Rand Paul, MD: I passed my ophthalmology certification, but took a stand against the way the board operates

“I took the American Board of Ophthalmology (the largest governing body in ophthalmology) boards in 1995, passed them on my first attempt (as well as three times during residency), and was therefore board-certified under this organization for a decade.

In 1997, I, along with 200 other young ophthalmologists formed the National Board of Ophthalmology to protest the American Board of Ophthalmology’s decision to grandfather in the older ophthalmologists and not require them to recertify.

I thought this was hypocritical and unjust for the older ophthalmologists to exempt themselves from the recertification exam.

In forming NBO, the younger ophthalmologists agreed to require recertification for all ophthalmologists.

In my protest to the American Board, I asked, “If the ABO thinks that qualify of care would be improved by board testing every decade, shouldn’t this apply to all doctors, not just those of a certain age? In fact, many of us argue that the older ophthalmologists need recertification even more since they are more distant from their training.

Is it fair that the ophthalmologist down the street can claim board certification, without renewing it, but that a younger ophthalmologist, who passed the same boards, is disallowed?

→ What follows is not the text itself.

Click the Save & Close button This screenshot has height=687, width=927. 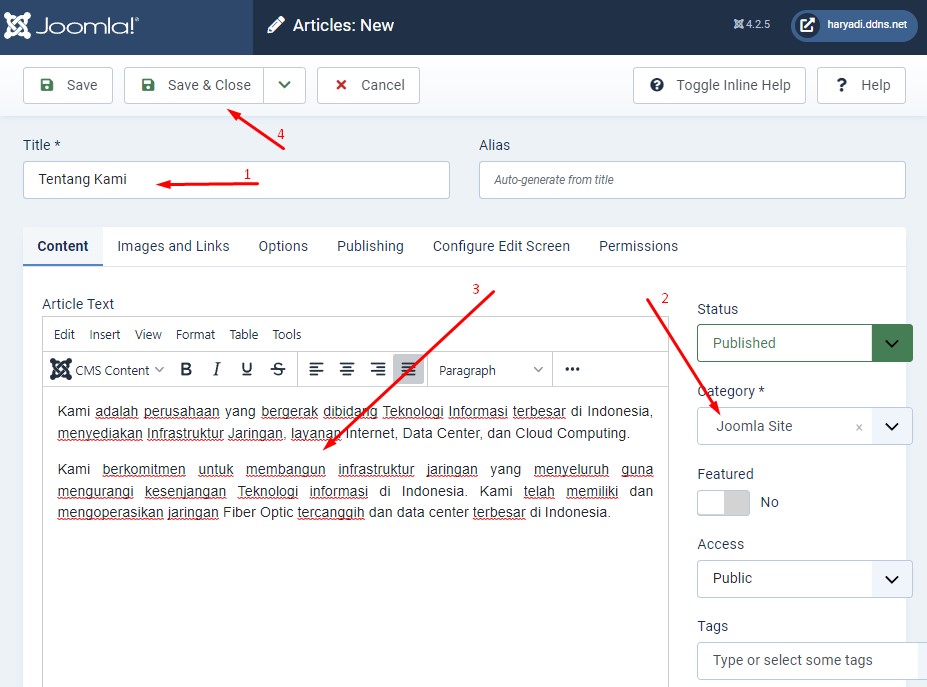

This is the kind of hypocritical power play that I despise and have always fought against. It reminds me of congress passing health care legislation but exempting themselves from their own laws. I protested to the ABO, as did many other younger doctors. This is when I came up with the idea of creating a competitor to the ABO, and formed a new organization, the National Board of Ophthalmology. Keep in mind that neither of these groups have anything to do with medical licensure, which is handled by the state boards.

ABO claims it is illegal to call for recertification of all ophthalmologists. This is untrue. ABO is a private group and create any rules they wish. (even discriminatory policies based on age) Having all its members recertify is not illegal just impractical because the older ophthalmologists will vote against it.

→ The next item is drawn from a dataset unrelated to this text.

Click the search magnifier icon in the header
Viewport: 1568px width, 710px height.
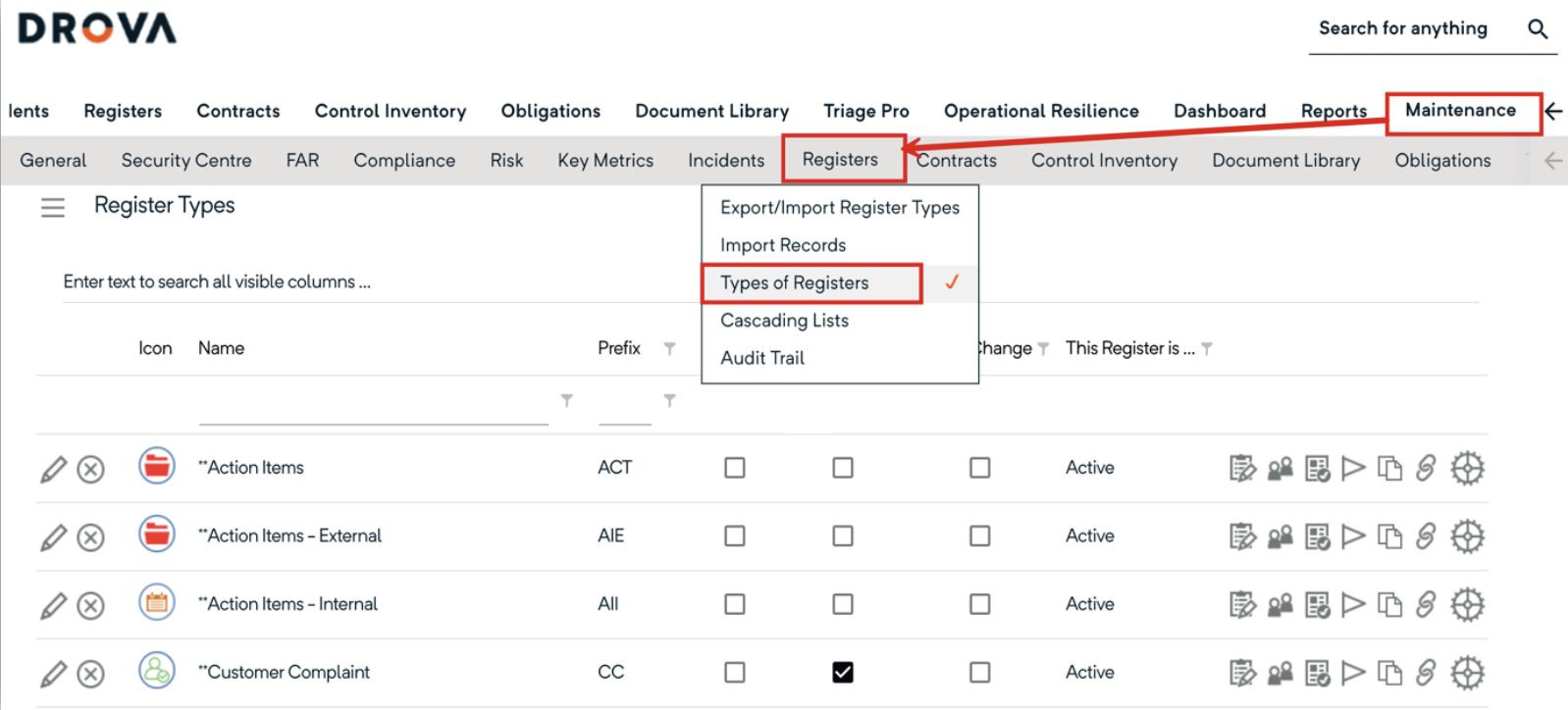click(1538, 29)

ABO argues that the older ophthalmologists were given “lifetime certification.” This is also untrue. The certificates of the older ophthalmologist do not refer or explicity grant “lifetime” certification.

ABO argues that they are the legitamate organization because they are recognized by the American Board of Medical Specialties (ABMS). They fail to explain that ABO helped found ABMS and gets to vote on who is approved by ABMS. One can imagine why ABMS and ABO would not want to approve a competitor.”